NEW DELHI — Don’t be like Europe.
That was the brutal message delivered by attendees of the 2026 global artificial intelligence summit throughout a week-long jamboree of speeches, parties and events across New Delhi.
Takedowns from attendees ranging from the American representative at the summit to multiple lobbyists and national officials provided stark evidence of how far Europe has fallen in the eyes of the global artificial intelligence community in just a few years.
When the first AI safety summit took place in the U.K. in 2023, Europe was drafting its global first AI law and the bloc was a leading voice in conversations on how to shepherd the technology. This time around, the EU’s Artificial Intelligence Act was attacked as an example of how not to do it.
“The atmosphere in the EU needs to change and be more focused on innovation, less focused on governance and less focused on doomerism,” said Sriram Krishnan, the White House senior policy adviser on artificial intelligence, at a side event on Wednesday.
The EU law is “not really conducive to an entrepreneur who wants to build basic technology,” Krishnan added.
Multiple industry representatives offered a bleak assessment. “They’ve shot themselves in the foot with the AI Act,” said Amanda Brock, CEO of Open UK, which advocates open-source technology in artificial intelligence.
Arguing that the EU moved too fast, too early with its law, Brock said: “You can’t make regulations around something you don’t understand and expect it to be successful.”
Since the EU passed its law in 2024, few countries have followed suit. India headed into the summit announcing a “light touch” governance system — a wait-and-see approach that acts only on specific harms such as deepfakes — that is emblematic of the path many countries are taking.
The EU, meanwhile, has struggled to harmonize its ambitions both to be a global regulator and to attract investment. In recent months EU authorities have been threading the needle to implement the bloc’s flagship AI law while simultaneously rolling back safety provisions after complaints from European companies that the law was too burdensome.
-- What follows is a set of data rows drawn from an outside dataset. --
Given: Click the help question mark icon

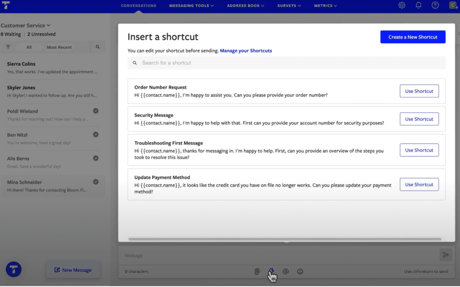Looking at the screenshot, I should 434,5.
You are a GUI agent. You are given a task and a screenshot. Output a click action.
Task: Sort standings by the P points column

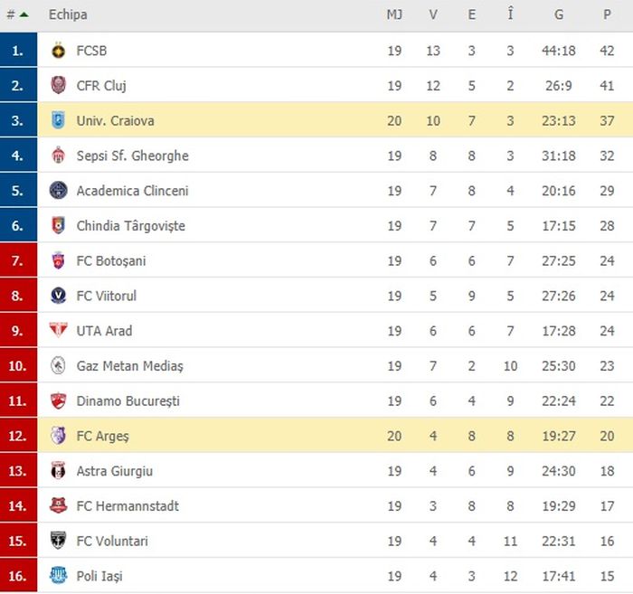click(606, 15)
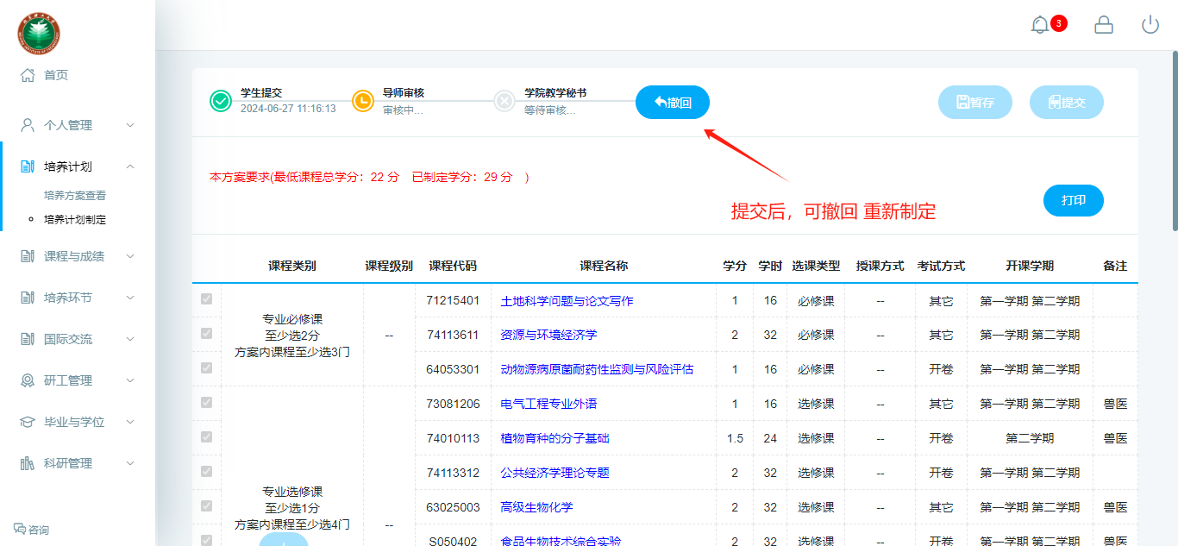Open 培养方案查看 submenu item
This screenshot has width=1178, height=546.
pyautogui.click(x=75, y=196)
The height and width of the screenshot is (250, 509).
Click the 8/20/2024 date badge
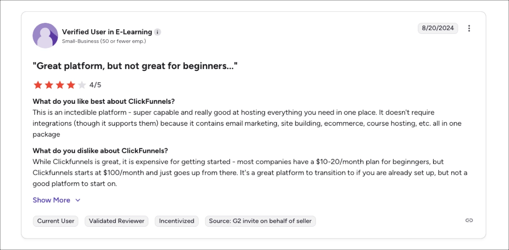438,28
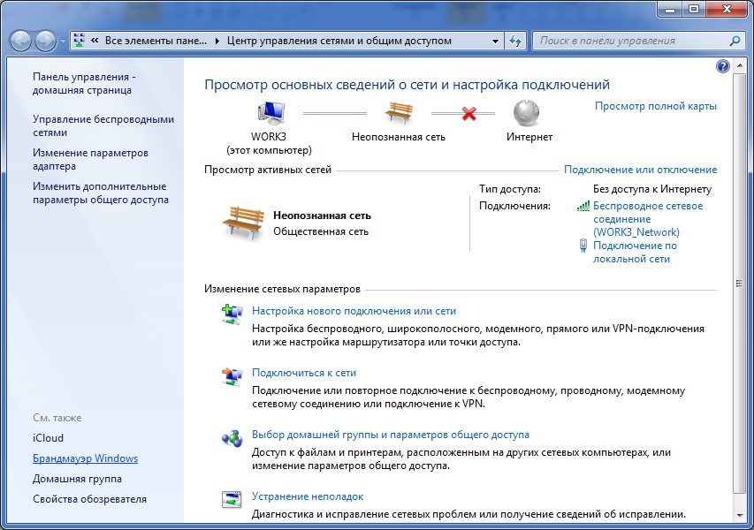Click the Internet globe icon
The width and height of the screenshot is (754, 530).
528,113
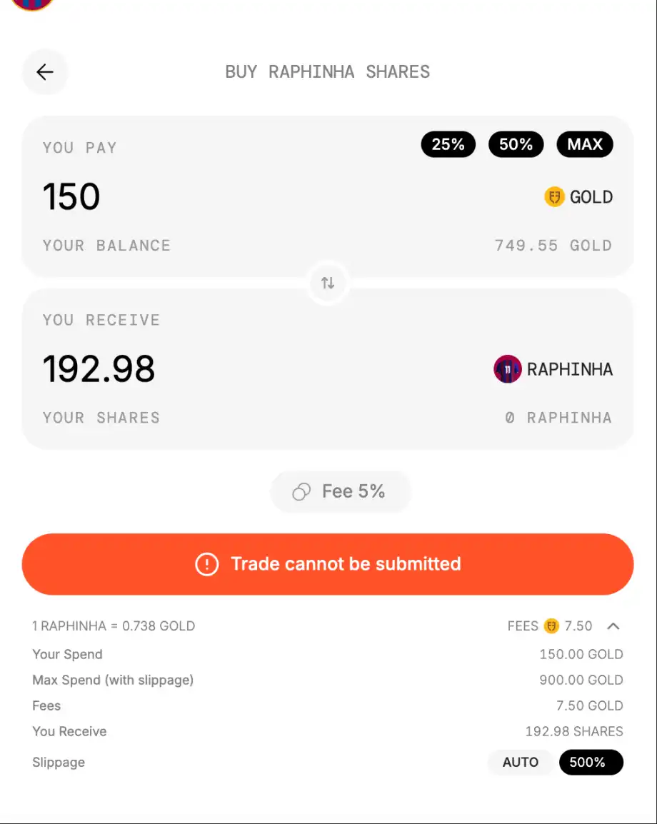The image size is (657, 824).
Task: Click the warning exclamation icon
Action: 206,564
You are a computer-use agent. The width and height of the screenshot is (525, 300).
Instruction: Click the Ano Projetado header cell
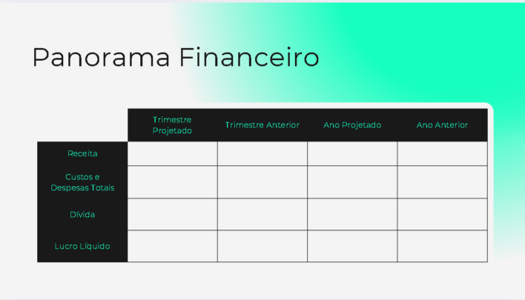point(352,125)
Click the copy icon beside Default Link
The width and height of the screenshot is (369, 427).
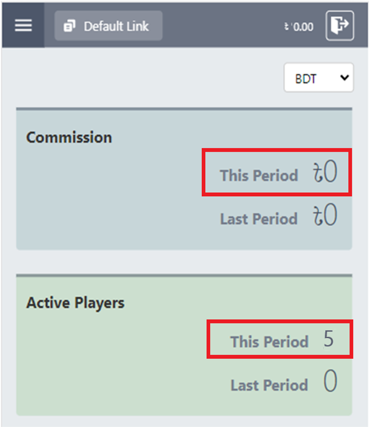(x=69, y=26)
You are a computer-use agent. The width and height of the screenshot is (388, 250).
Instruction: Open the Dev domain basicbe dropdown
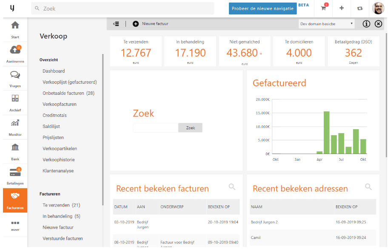326,24
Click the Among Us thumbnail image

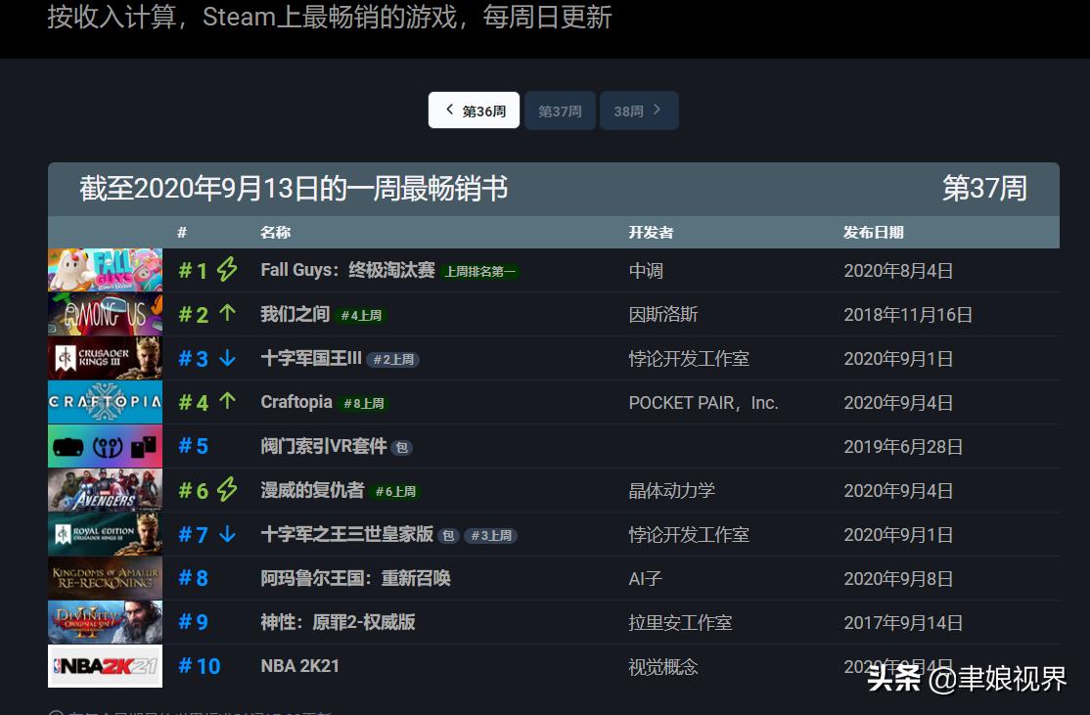[105, 314]
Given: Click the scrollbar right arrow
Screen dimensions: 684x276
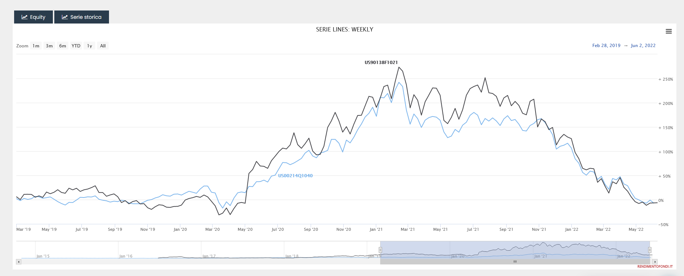Looking at the screenshot, I should click(x=655, y=262).
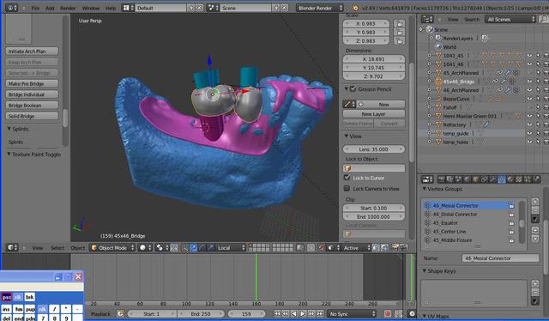Click the record button in timeline header

(x=388, y=313)
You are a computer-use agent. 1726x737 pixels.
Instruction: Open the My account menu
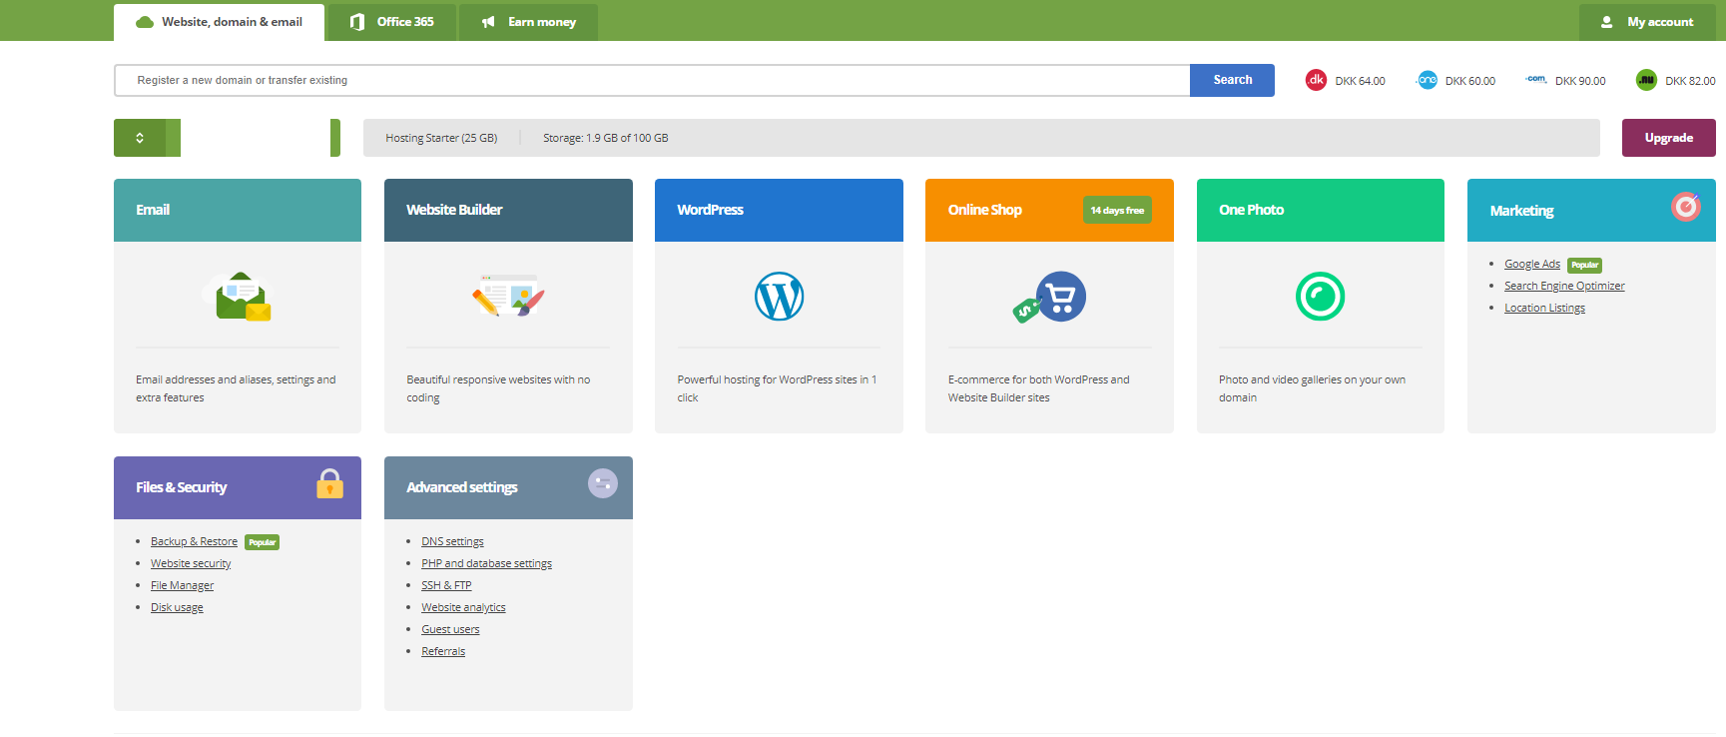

At the last summit in Paris, European Commission President Ursula von der Leyen was a headline speaker.
In a sign of the times, the Commission’s on-stage appearance at this year’s weeklong New Delhi summit is scheduled for Friday afternoon, when many international attendees will already have departed.
Doomerism
The bloc has struggled to find its footing at a gathering where attendees were far more focused on striking deals to stay competitive in a global race than on keeping the technology in check.
With no headline speech, the Commission’s AI Office will host two panels on Friday. The first is on its work on a voluntary set of rules for the most complex and advanced AI models, such as OpenAI’s GPT and Google’s Gemini.
The second is on “innovative AI solutions,” which will outline the Commission’s plans to build factories on the continent to ensure sovereign compute power.
“For Europe, leadership in AI means combining investment, scale and responsible governance,” said EU tech chief Henna Virkkunen in remarks shared before the summit. She is one of a handful of EU officials attending in Delhi.
Virkkunen declined to respond publicly to Krishnan’s remarks.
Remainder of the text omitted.